Wait….what? We are incentivizing bureaucrats NOT to encourage investments in innovation?
Wouldn’t this set-up pit CRA bureaucrats directly against the business owners they are being paid by our tax dollars to assist?
Yes. Yes, it would.
How does giving powerful, privileged bureaucrats a motivation to deny tax credits to innovative businesses improve Canada’s economy and productivity?
It doesn’t. It doesn’t help at all. In fact, it clearly HINDERS the very group of innovative entrepreneurs Canada claims to want to support, while rewarding paycheque-collecting public servants to harass them.
“To deny these incentive credits so that the CRA’s finances can look better and its staff can earn more bonuses, is at best, a conflict of interest. And it’s a primary source of a lot of the problems and challenges the program is facing right now,” Reti notes.

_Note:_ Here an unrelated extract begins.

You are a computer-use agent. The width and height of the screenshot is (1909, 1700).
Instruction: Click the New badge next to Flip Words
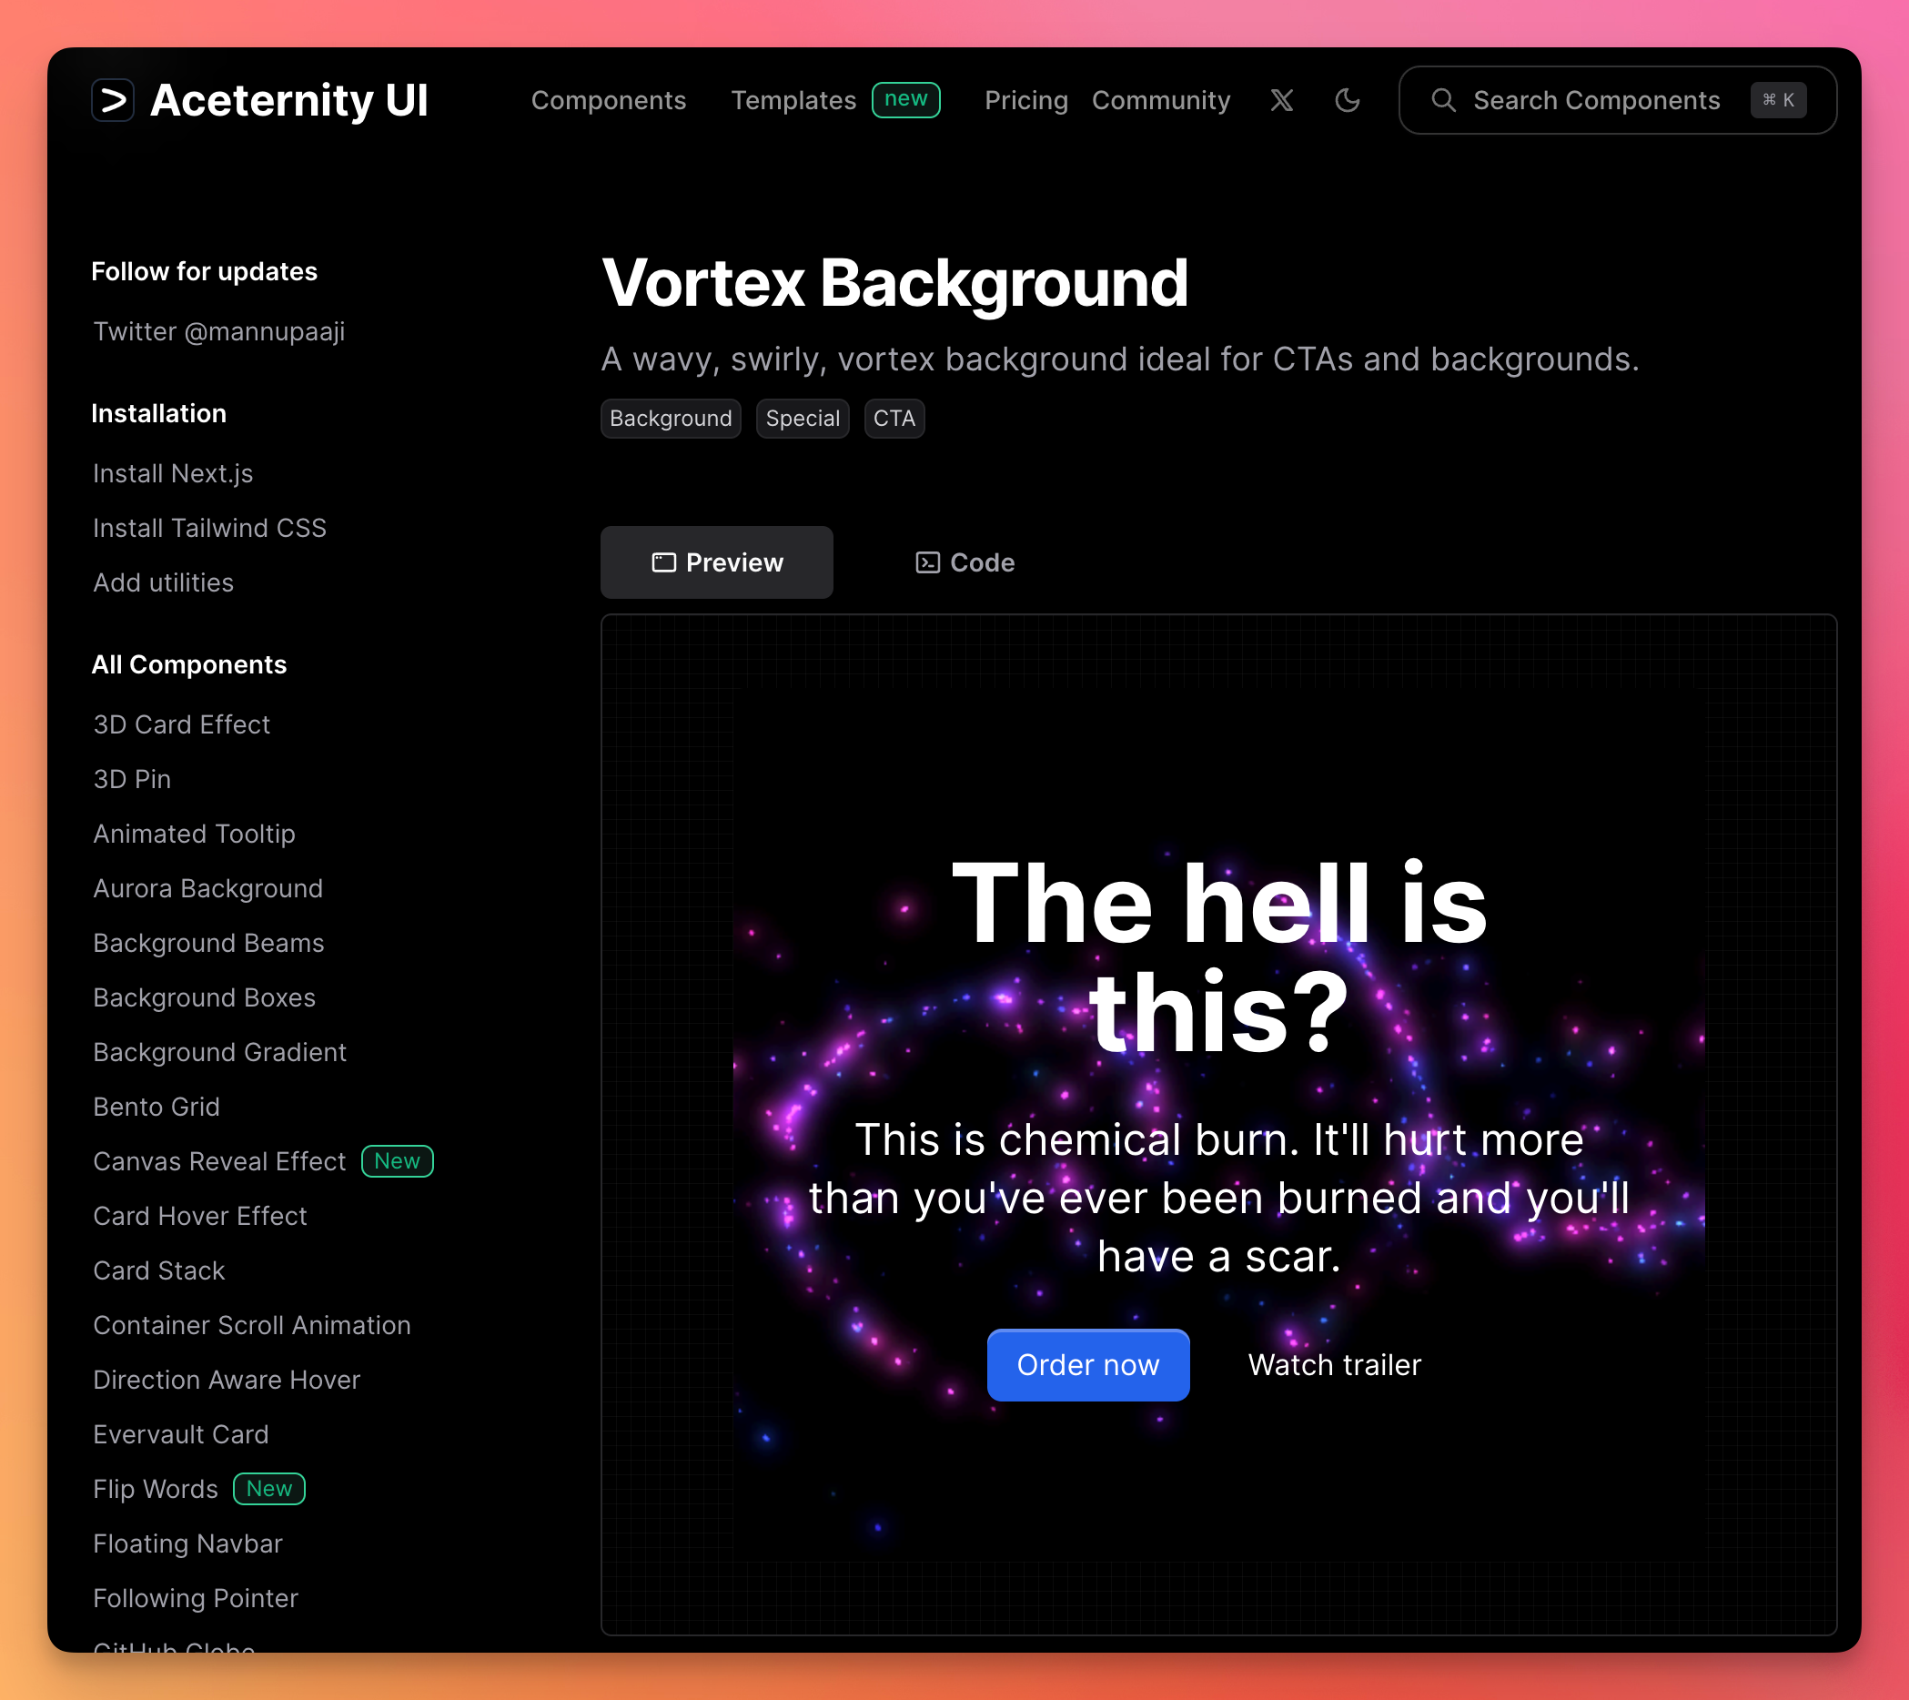pos(269,1489)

One SR&ED claimant said, “Even before these latest changes, the level of scrutiny was over the top. We had claims that were well-documented, supported by testing, and even acknowledged by the reviewing engineer as strong — yet we still faced rejection. It’s disheartening.”

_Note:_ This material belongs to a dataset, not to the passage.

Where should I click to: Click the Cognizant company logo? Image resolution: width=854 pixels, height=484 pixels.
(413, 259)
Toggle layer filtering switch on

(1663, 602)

Last summer, I wrote a series of columns about Fascism and elements which make up a “fascistic” government, including Corporatism. Corporatism is when some businesses are essentially so favoured by government that they become dovetailed or enmeshed with government; they become part of government. We saw this when Uber began pre-writing legislation and by-laws for governments across Canada.

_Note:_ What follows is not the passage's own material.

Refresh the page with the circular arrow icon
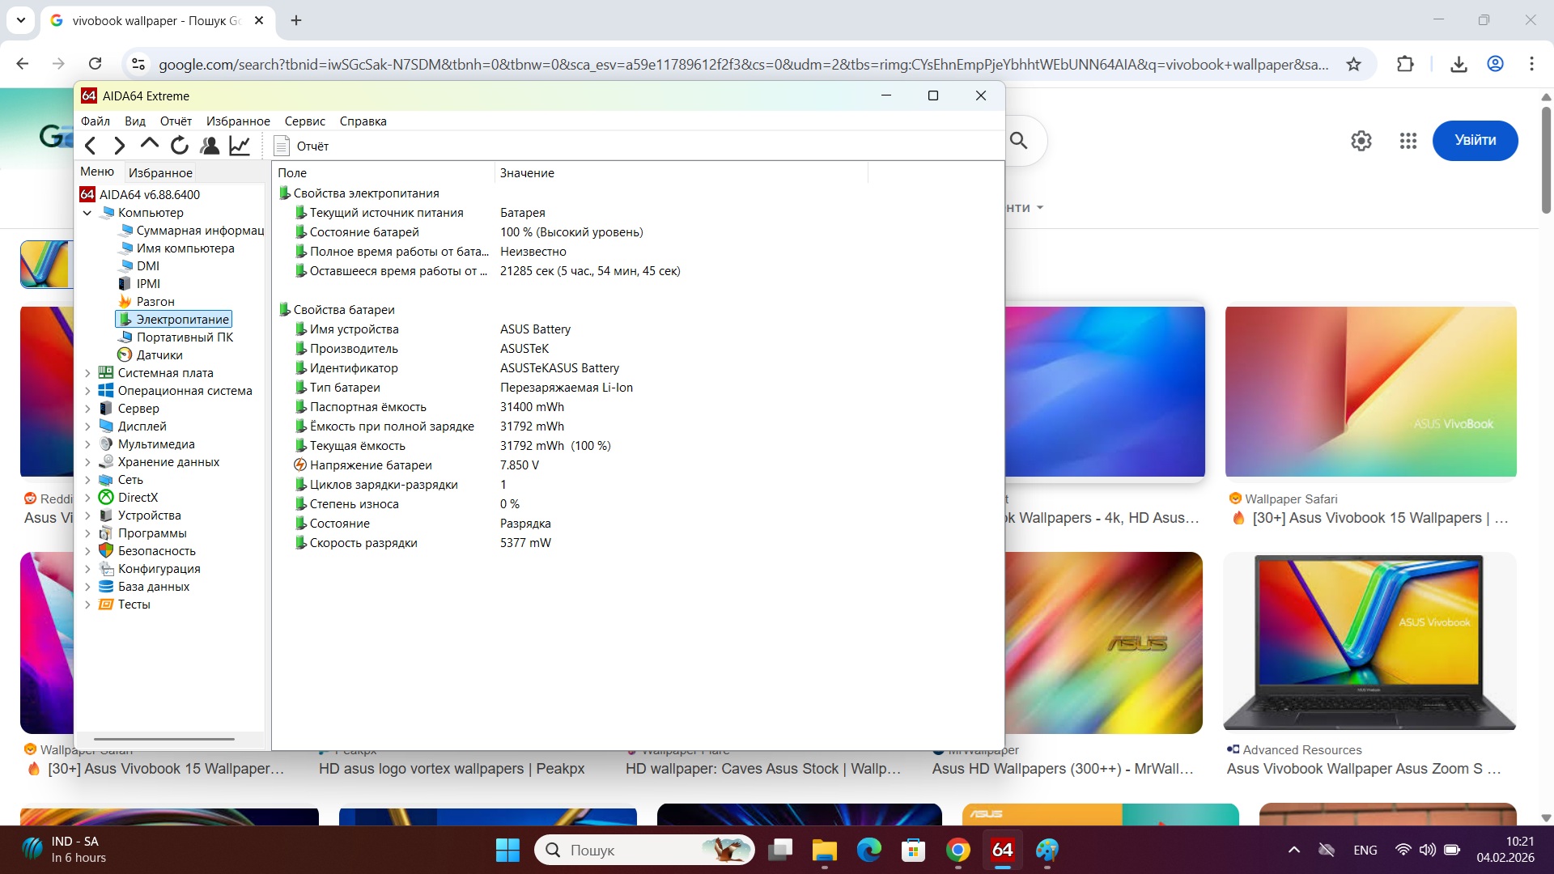 180,146

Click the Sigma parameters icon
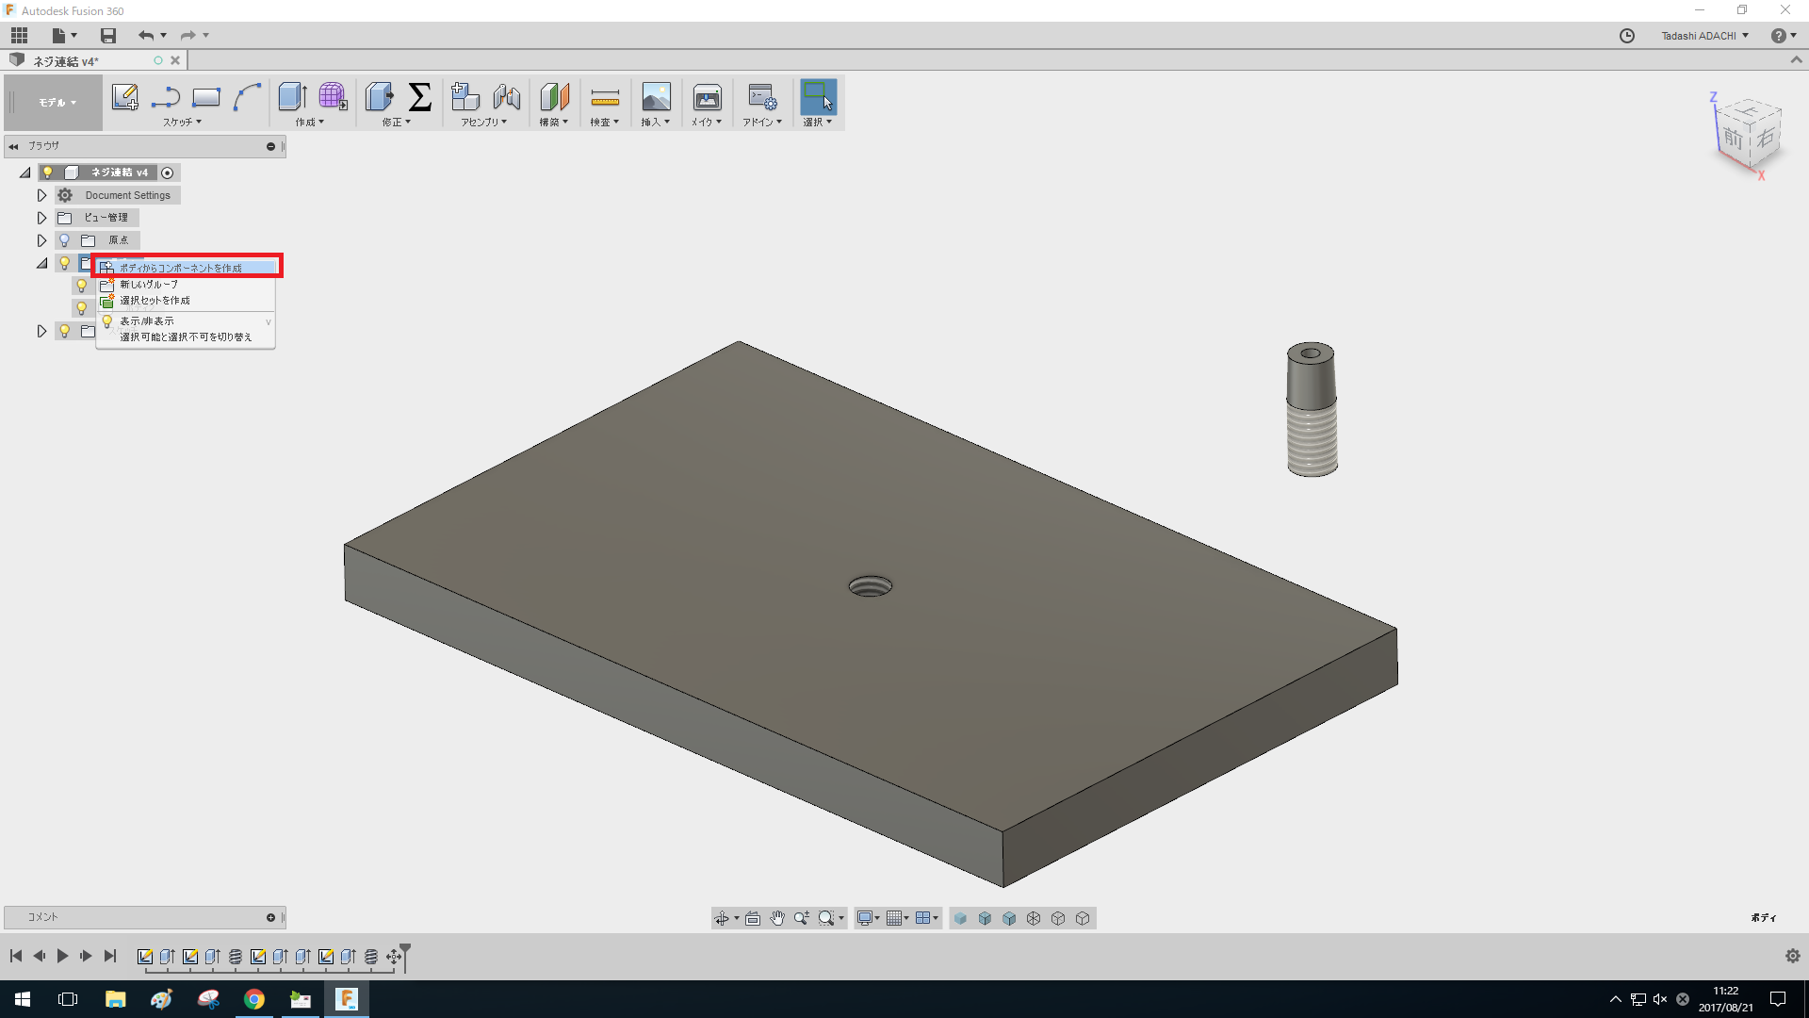(x=420, y=97)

Corporatism can also mean people inside of government run businesses and profit handsomely from their business activities, given the undisputed advantages they have by being the group that writes the laws that harm their competitors.
We saw this when former Employment Minister Randy Boissonnault apparently continued actively running multiple businesses after he was elected as an MP, including one selling products to the government in which he served.
Now we have a tax credit program enticing innovative business owners to apply for credits which rewards civil servants for wasting these busy peoples’ time, energy, money and enthusiasm. Why WOULDN’T a bureaucrat who is guaranteed a paycheque anyway waste the time of an SRED applicant when they are offered money to do so?
It’s a blazing, flagrant, brutally obvious conflict of interest.
It makes Canada less innovative and productive, not more.
The Scientific Research and Economic Development program may actually have the ironic impact of discouraging Scientific Research and preventing Economic Development.
Thank you, David Reti, for having the guts to go public with this insane situation.